This far-reaching rainfall chronology also provides the first independent confirmation of the so-called Terminal Classic drought, a megadrought some anthropologists relate to the collapse of the Mayan civilization. This decades-long dry period had been previously determined by analysis of lake and basin sediments in other areas of Mexico and the Caribbean. But Stahle’s team has narrowed the event’s timing to 897-922 AD and confirmed that it had a wider geographical impact than previously thought, extending into the highlands of Central Mexico, where other classic period cultures were located.

“Certainly these cultural changes were very complicated — probably not one single explanation can account for the collapse of the Mayan civilization,” Stahle says. “[But] our study will allow other scientists to more thoroughly investigate and understand the impact of these droughts.”
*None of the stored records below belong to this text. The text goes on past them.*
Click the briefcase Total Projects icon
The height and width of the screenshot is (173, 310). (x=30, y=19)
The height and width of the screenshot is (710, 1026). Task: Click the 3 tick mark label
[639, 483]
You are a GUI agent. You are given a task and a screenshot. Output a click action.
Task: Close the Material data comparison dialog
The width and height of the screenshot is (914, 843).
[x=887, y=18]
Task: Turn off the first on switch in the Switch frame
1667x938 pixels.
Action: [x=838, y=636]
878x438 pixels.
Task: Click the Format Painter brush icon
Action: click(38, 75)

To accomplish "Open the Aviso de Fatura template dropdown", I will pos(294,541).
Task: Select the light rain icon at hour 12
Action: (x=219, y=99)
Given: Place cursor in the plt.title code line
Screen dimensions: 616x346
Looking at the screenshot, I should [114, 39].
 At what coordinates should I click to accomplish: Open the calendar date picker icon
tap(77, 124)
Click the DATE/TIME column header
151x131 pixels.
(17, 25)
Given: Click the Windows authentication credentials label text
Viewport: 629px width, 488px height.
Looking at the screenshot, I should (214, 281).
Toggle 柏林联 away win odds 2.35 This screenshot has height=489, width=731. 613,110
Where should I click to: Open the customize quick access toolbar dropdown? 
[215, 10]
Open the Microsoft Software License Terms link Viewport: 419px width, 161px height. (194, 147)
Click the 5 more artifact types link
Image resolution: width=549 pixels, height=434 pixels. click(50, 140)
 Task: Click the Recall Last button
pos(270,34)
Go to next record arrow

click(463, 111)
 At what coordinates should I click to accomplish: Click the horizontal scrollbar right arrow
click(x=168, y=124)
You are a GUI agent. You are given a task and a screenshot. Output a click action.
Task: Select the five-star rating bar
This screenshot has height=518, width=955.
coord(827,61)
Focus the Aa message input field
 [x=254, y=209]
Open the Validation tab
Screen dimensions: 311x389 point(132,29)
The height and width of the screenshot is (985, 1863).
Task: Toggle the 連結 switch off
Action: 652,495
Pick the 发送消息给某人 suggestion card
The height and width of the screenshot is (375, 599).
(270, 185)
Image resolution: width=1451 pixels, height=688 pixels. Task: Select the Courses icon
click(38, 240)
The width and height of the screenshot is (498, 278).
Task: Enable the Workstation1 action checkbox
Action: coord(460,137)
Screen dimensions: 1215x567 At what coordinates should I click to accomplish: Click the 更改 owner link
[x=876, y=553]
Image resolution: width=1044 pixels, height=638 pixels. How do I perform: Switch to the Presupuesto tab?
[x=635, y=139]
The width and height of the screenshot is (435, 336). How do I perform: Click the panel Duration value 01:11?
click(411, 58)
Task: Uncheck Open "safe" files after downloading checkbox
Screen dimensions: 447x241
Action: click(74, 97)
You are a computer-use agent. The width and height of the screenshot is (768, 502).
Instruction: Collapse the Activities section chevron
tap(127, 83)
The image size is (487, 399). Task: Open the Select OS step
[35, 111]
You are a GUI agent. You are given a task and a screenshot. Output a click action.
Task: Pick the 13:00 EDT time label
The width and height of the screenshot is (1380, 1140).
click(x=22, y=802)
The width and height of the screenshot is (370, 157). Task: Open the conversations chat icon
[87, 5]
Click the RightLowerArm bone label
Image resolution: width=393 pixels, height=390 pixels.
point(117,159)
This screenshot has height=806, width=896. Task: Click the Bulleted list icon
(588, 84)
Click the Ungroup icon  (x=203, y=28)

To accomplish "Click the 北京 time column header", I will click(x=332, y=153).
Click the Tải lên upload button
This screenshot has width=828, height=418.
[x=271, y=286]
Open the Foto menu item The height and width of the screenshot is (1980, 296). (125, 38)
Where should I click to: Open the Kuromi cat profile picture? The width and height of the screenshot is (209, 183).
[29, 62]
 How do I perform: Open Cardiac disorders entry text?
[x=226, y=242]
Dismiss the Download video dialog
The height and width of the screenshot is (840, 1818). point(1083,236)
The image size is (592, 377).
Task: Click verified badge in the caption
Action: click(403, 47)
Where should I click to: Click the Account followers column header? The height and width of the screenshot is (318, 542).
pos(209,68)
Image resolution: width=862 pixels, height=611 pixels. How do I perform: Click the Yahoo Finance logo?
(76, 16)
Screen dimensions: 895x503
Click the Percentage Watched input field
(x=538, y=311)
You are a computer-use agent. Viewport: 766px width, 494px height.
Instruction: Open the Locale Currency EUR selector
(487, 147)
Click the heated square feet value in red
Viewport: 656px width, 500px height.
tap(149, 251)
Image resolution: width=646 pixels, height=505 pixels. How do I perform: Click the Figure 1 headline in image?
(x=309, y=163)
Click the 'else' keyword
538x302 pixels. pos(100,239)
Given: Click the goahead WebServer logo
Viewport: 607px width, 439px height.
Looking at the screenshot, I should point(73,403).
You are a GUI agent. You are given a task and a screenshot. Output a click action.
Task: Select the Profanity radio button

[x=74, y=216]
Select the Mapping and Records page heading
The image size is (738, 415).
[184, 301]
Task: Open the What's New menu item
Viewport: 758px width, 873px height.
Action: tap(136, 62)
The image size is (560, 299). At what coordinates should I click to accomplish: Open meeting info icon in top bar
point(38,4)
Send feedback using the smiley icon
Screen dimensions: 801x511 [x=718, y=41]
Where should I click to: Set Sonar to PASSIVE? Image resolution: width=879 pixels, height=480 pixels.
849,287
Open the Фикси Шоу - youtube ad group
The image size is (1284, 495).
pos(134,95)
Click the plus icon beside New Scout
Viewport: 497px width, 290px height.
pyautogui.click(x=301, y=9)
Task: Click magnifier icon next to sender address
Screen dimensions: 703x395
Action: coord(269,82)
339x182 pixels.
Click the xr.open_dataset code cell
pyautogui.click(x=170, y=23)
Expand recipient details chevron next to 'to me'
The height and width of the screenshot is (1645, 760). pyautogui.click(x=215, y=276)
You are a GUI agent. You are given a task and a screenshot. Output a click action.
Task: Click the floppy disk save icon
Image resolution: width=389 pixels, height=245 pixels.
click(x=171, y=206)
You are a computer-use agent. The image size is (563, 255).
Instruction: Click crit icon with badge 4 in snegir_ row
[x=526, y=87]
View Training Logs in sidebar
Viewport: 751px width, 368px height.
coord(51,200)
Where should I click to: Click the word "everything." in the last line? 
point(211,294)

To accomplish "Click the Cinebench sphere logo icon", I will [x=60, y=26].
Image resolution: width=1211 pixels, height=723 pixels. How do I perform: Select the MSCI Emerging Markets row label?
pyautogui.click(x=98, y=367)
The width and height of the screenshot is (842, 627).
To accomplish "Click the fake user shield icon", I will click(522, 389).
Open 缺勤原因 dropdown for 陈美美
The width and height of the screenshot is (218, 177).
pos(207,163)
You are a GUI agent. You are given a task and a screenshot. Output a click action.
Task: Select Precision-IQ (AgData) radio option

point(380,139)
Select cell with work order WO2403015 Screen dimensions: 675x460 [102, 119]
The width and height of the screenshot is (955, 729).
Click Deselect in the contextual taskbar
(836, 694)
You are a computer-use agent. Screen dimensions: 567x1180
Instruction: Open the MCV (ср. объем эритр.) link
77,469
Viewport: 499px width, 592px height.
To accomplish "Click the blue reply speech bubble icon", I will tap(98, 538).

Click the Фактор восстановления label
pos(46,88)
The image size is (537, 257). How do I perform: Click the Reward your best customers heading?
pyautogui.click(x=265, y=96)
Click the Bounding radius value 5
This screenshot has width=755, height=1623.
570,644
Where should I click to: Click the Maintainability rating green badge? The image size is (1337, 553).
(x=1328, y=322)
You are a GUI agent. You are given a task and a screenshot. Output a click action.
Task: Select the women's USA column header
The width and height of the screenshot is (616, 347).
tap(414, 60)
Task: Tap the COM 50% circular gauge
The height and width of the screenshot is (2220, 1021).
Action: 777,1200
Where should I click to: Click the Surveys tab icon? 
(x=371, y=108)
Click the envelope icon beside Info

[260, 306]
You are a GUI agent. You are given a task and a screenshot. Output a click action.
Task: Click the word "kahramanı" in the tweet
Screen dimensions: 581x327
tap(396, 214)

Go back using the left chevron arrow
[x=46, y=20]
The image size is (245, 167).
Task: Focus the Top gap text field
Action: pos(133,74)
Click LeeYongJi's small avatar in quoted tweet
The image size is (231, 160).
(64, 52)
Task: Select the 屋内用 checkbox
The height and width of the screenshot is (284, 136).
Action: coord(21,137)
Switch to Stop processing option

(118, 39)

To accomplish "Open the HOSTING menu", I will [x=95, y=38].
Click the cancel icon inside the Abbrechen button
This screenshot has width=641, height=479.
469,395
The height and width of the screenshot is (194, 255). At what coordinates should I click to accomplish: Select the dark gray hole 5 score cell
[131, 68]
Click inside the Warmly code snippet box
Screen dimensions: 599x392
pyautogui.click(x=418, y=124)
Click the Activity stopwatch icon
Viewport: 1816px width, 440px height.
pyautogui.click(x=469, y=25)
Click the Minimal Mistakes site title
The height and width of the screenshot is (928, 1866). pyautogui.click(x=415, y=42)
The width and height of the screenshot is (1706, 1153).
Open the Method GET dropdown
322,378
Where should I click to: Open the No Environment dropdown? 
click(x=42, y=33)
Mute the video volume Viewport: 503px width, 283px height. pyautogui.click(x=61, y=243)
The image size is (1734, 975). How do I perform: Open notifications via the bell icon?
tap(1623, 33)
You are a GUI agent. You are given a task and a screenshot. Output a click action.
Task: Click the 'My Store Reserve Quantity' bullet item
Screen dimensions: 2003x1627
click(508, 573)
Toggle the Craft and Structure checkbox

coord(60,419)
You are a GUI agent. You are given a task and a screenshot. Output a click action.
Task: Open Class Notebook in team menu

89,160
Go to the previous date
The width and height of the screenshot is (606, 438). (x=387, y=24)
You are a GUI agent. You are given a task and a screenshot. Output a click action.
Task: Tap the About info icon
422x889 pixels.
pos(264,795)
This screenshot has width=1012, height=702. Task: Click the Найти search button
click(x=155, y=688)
Stahle and his team used data from 74 core samples extracted from 30 specimens of millennium-old Montezuma baldcypress trees (Taxodium mucronatum) growing in the canyon of Amealco, Queretaro — only 90 kilometers (56 miles) away from Tenochtitlan, capital of the Aztec empire, and 60 km (37 miles) northeast from Tula, the Toltec state’s main city. Stahle says this tree species, related to North American sequoias, is the only plant in Central America that frequently lives up to one thousand years or more.

“This is the national tree of Mexico, and it tells such an interesting story of the decline of the Mexican empires”, says Stahle, adding that previous tree chronologies for Mexico were only three to four centuries long. “This is the first one that goes back into pre-Hispanic times,”

The researchers determined the year of formation for each tree ring and analyzed what the rings’ growth patterns had to say about how soil moisture varied from growth season to growth season over the years, a parameter directly associated with rainfall. “The beauty of tree rings is that they’re annual: you get an estimate for wetness for every single year — you don’t get it from other archives, not as precisely,” Stahle says.

“This research… highlights the role fine-grained climate data can play in helping us understand the trajectories of past human societies,” says David Anderson, an archaeologist at the University of Tennessee, Knoxville who was not involved in the new study. “This study will prompt a great deal of follow-up research by archaeologists and paleoclimatologists alike, and offers lessons for our own civilization — specifically how vulnerable complex societies may be to drought-induced crop failures.”

This research received funding from the National Science Foundation’s Paleoclimatology Program and the Inter-American Institute for Global Change Research.